Mais on ne sait pas qui est celui qui parle, ni de quelle terre
il parle. On peut penser, et la suite du texte le confirmera, que
celui qui parle n'est autre qu'Albert Camus lui-même. De même, on peut
penser que la terre dont il parle n'est autre que la terre
algérienne, comme, également, la suite du texte le confirmera. A qui
faut-il la rendre ? On ne le sait pas. Mais, là encore, la suite dira
qu'il faut la rendre aux pauvres. A qui s'adresse cette sommation
de rendre la terre ? Elle ne peut s'adresser qu'à ceux qui, en 1959,
en détenaient une part sans en avoir le droit, puisqu'on exige d'eux
qu'ils la rendent.
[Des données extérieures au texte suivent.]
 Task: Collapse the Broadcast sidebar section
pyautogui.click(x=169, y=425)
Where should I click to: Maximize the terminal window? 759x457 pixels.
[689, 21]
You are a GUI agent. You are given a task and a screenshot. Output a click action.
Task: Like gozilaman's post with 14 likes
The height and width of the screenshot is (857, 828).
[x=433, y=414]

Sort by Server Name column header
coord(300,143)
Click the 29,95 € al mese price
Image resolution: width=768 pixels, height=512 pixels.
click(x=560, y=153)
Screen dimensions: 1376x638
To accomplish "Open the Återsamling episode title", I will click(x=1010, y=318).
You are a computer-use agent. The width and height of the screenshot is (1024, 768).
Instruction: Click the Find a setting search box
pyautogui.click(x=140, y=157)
Camus doit faire allusion, ici, au fait que la
terre algérienne a été jadis injustement conquise par les armes et
qu'elle a été ensuite confisquée pour être donnée à des colons venus
d'ailleurs. L'injuste spoliation initiale perdure, de sorte que
beaucoup de ceux qui, en 1959, s'en disaient les propriétaires,
l'avaient acquise et la détenaient de façon injuste. Ils devaient
donc la rendre. La suite immédiate du texte confirme cette
interprétation, car elle fait allusion à la façon illégitime dont des
terres algériennes ont été données en concession, notamment à des
moines. Nous savons que des moines trappistes venus de France
reçurent, en 1843, une concession de 1000 hectares près de Staouéli,
pour y fonder un monastère (voir Charles André Julien, Histoire de
l'Algérie contemporaine 1827- 1871, PUF, 1964, p. 243). C'est à cet
événement que Camus fait allusion quand il écrit : « Même les moines y
avaient propriété et concessions. » Les autochtones musulmans qui
vivaient sur ces 1000 hectares en perdirent la propriété ou l'usage.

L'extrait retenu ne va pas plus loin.